Study text =
Claims that uranium mining near the Grand Canyon is safe don’t hold water


It only takes a few Grand Canyon hikes to realize the importance of its springs and other water sources. When refilling a water bottle in the cool depths below multi-colored rock walls, listening to a summer frog symphony at sunset or maybe snapping an icicle from a weeping ledge in winter, it’s clear that the living desert depends on its pockets of water.

That’s why, as a hydrologist and longtime Grand Canyon hiker, boatman and scientist, I am profoundly concerned about continued uranium mining in or near it. It has great potential to irreparably harm Grand Canyon springs and the plants and animals that depend on them.

I am concerned because industry and agency officials are relying on a justification that isn’t supported by past investigations, research or data to promote uranium mining in the Grand Canyon region. Specifically, they claim that mining will have minimal impact on springs, people and ecosystems there.

Instead, the science shows that it is unreasonable to assume that uranium deposits, when disturbed by mining, can’t leak into groundwater. The deposits in the Grand Canyon are typically found in geologic features known as breccia pipes, formed millennia ago when caves in the main groundwater system collapsed, leaving shattered, rock-filled chimneys that extend upwards thousands of feet to the canyon’s rim. These chimneys act as conduits that have allowed groundwater to move vertically through the rock layers over thousands of years. The vertical movement of groundwater combined with low oxygen levels caused the uranium deposits to form over millennia. Inserting a mine shaft into these features disrupts geologic formations, increases the permeability and oxygenation of these vertical pipes and increases the ability of ore deposits to be suddenly dissolved, mobilized and carried with groundwater.

It is unreasonable to assume that elevated concentrations of dissolved uranium cannot be mobilized and will not reach the Grand Canyon’s springs. It is also risky for industry to assume that mining activities, such as the sinking of mining shafts and pumping of groundwater, have no potential to redirect groundwater movement and negatively impact spring flow and associated wildlife habitats.

Similar claims of mining’s minimal impact are made often worldwide, but they are typically supported and validated by rigorous monitoring programs involving a suite of monitoring wells around a site, regular sampling and chemical analysis of water in these wells and surrounding springs, and regularly updated hydrologic and hydrochemical mathematical modeling which simulates and predicts groundwater flow and potential pollutant movement. The uranium mining operations in the Grand Canyon region have no such rigorous or extensive well-monitoring program, no consistent system to test water quality in mine seeps and no regular spring monitoring.

In the 1990s, my research team found uranium concentrations many times over the regulatory maximum contaminant level for safe drinking water in Horn Creek, one of the many side canyons of the Grand Canyon which drain to the Colorado River. This creek is directly below the site of the abandoned Orphan Uranium Mine, which operated on the rim of the Grand Canyon from the late 1940s to 1970. Horn Creek’s aqueous uranium isotopic ratio, like a fingerprint, links mining activity to its high uranium concentrations in water. In the US the Centers for Disease Control and Prevention note that ingested uranium can increase a person’s risk of kidney damage and estimated lifetime risk of cancer.

Entries provided =
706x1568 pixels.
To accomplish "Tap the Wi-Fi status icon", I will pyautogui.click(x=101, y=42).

---

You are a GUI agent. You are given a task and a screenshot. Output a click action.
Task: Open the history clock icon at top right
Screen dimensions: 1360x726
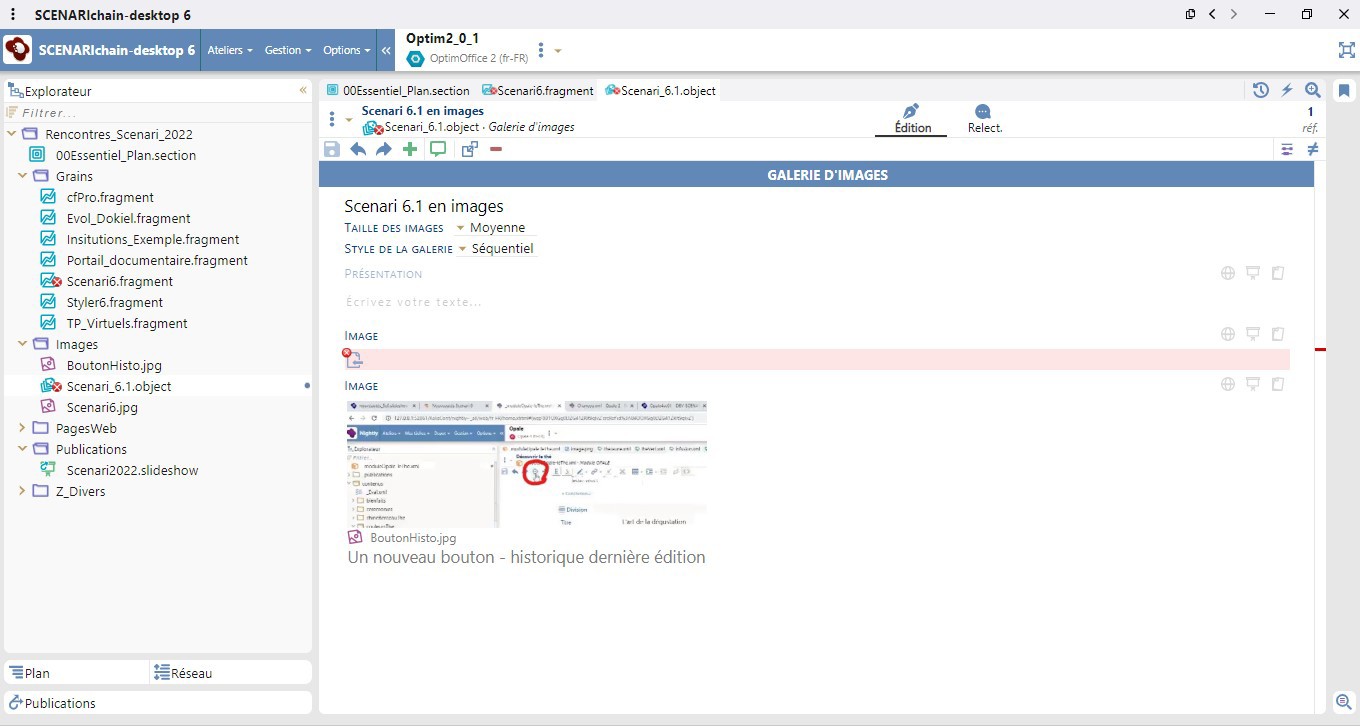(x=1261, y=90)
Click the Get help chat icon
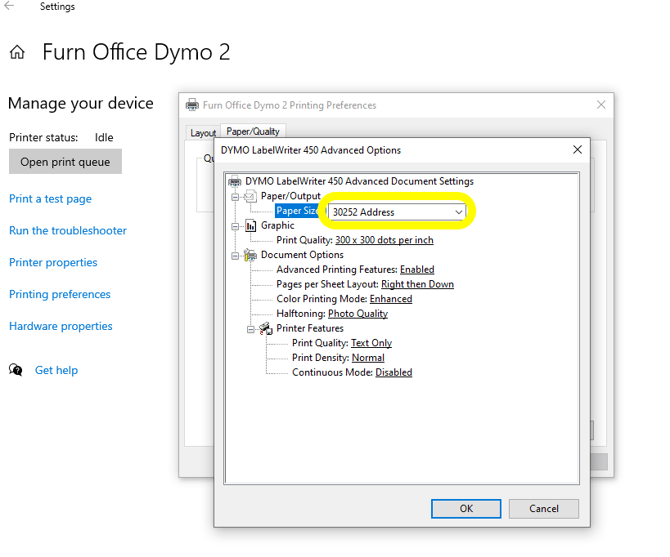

What to produce = Do these statements agree with the Grand Canyon uranium text? (a) The Orphan Uranium Mine ran on the canyon rim from the late 1940s to 1970. (b) Uranium mining in the Grand Canyon region includes regular spring monitoring. (c) The uranium deposits formed over a few decades. Answer yes or no for each, quoting the deciding words. The lines above have nothing to do with the Grand Canyon uranium text.

Solved exercise =
(a) Yes: "which operated on the rim of the Grand Canyon from the late 1940s to 1970"
(b) No: "no regular spring monitoring"
(c) No: "caused the uranium deposits to form over millennia"